Excelent article, thanks for sharing. I see this issue is still around (sims). As I remember the type of math required to solve the equations of motions for edge-of-the envelope situations was very complex (non-linear kind). On a related note, after reading the accident report for flight 447, I wondered what kind of stall recovery involves pitching up? The only way I could see using this technique is if those engines had an extraordinary amount of power availeable (assuming you still have pitch control authority). I mean this is basic flight school stuff, even with computer control, what difference does it make? Normally speaking, in a stall situation you can trade altitude for airspeed (point the nose down) to get yourself out of the stall and regain maneuvering capabilty (adding energy (power) too), unless you are a fighter jet where you can just punch your way out of trouble with thrust (assuming also you can still point the nose where you want it to go of course).

 

Pre-AF447 stall recovery training in airliners focused on 'minimum loss of altitude'. If you read the training manuals they usually recommend a relaxation of back-pressure, not a full-on nose down command. Stall recovery training also usually assumed the pilots would react at the stall warning, i.e. before the plane is actually stalled. Finally since stall recovery is such 'basic flight school' stuff it was usually only covered during the initial type rating and not in recurrent simulator checks.

John-Alan Pascoe

Pre-AF447 stall recovery training in airliners focused on 'minimum loss of altitude'. If you read the training manuals they usually recommend a relaxation of back-pressure, not a full-on nose down command. Stall recovery training also usually assumed the pilots would react at the stall warning, i.e. before the plane is actually stalled. Finally since stall recovery is such 'basic flight school' stuff it was usually only covered during the initial type rating and not in recurrent simulator checks.

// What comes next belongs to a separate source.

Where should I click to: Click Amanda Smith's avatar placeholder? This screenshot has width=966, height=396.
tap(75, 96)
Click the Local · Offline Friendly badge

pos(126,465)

Relaxing back pressure is more accurate for basic flight training, you are correct. I don't see how applying back pressure would be a stall recovery technique on any stall situation though. The pilots in that flight kept pulling back on the stick as the report says, until the captain finally made it to the cockpit and recomended otherwise (too late). One thing to note was that the A/C at that point was not operating in some "protected" computer assisted mode, but under another operating mode, so the recovery techniques may have been crossed. Anyway, it would seem like a confusing mess on an already stressfull situation...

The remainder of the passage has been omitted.